Obwohl der Deutsche Städtetag mitnichten im Verdacht steht, bestimmte politische Agenden zu verfolgen oder Ideologien zu vertreten und zudem die der Initiative bereits beigetretenen Kommunen politische Mehrheiten jeglicher Couleur aufweisen, scheint dieses Thema in Lübeck die üblichen parteipolitischen und scheinideologischen Abgrenzungsreflexe auszulösen.

Belegt und unbestreitbar ist, dass das Tempo auf den Straßen und Plätzen maßgeblichen Einfluss auf die Qualität des Stadtraums sowie auf die Aufenthaltsqualität für die Menschen hat und das Sicherheitsempfinden jedes Einzelnen wesentlich bestimmt. Das ArchitekturForumLübeck hat es sich zur Aufgabe gemacht, über Städtebau und Architektur in unserer Stadt zu informieren und verfolgt das Ziel, sich mit fachlicher Stimme zu baukulturellen Fragen von öffentlichem Interesse zu Wort zu melden. Mit der Publikation „Lübeck Wohin?“ und Aktionen wie dem „Park(ing)day“ oder dem „Lübecker Brückenschlag“ hat sich das ArchitekturForum immer wieder nachhaltig in die Diskurse zum öffentlichen Raum in Lübeck eingebracht.
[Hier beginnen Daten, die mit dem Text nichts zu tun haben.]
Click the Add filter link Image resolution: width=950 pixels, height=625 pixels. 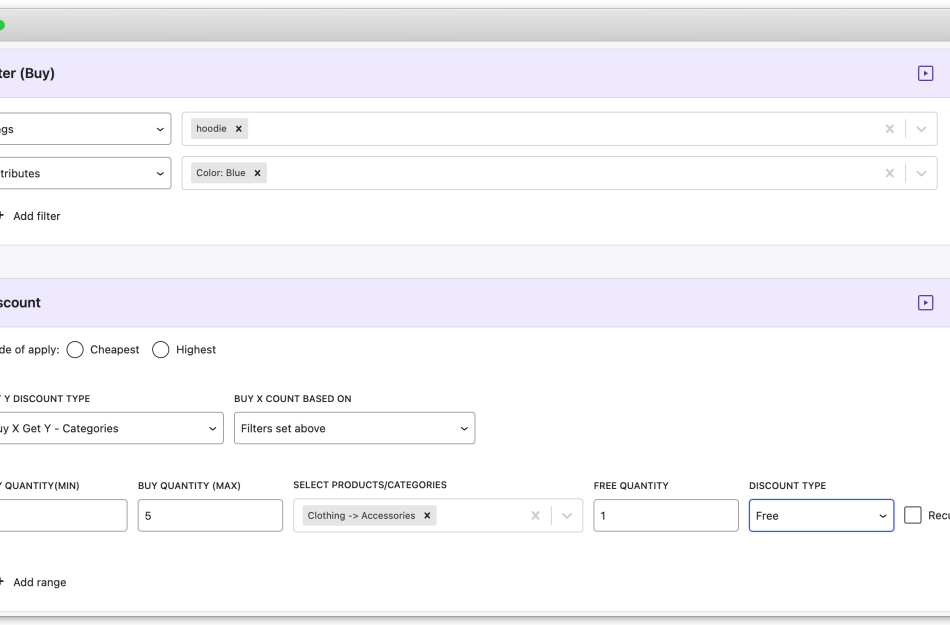36,215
Um eine Versachlichung der Diskussion zu ermöglichen, wollen wir daher ein paar Fakten zur fachlichen Einordnung beitragen:


Der §45 der StVO ist ein Relikt aus der Zeit der „Autogerechten Stadt“ und steht einer unstrittig erforderlichen Mobilitätswende unzeitgemäß entgegen. Die Initiative „Lebenswerte Städte durch angemessene Geschwindigkeiten“ hat keinesfalls zum Ziel, in allen Städten auf allen Straßen Tempo 30 einzuführen. Weiterhin geht mit der durch die Initiative angestrebten Änderung des §45 kein kommunaler Handlungszwang einher – es soll den Kommunen lediglich mehr eigener Spielraum bei der Geschwindigkeitsausgestaltung ermöglicht werden.
Somit ist ein Beitritt zur Initiative vor allem ein wichtiges Symbol, um auf Bundesebene für mehr kommunale Eigenständigkeit einzustehen. Kommunen haben mit einem Beitritt zur Initiative nichts zu verlieren, könnten aber Entscheidungsfreiheit gewinnen.

Die vorgenannten Erläuterungen zeigen, wie wichtig der Impuls ist, der von der Initiative auf Bundesebene ausgehen kann. Denn nur durch eine eigenständige Entscheidungshoheit können die Kommunen über die angemessene Ausgestaltung ihrer Straßen und Stadträume selbstständig bestimmen. Das Thema ist auf Lübecker Ebene nicht als Wahlkampfthema geeignet. Lübeck, als Mitglied des Deutschen Städtetages und als Stadt mit überregionalem Gewicht, sollte vielmehr seinen Beitrag leisten und die Initiative unterstützen.

Wir fordern daher die Entscheidungsträger:innen der Lübecker Politik auf, parteiübergreifend und geschlossen für einen Beitritt zur Initiative zu stimmen – für ein lebenswerteres Lübeck.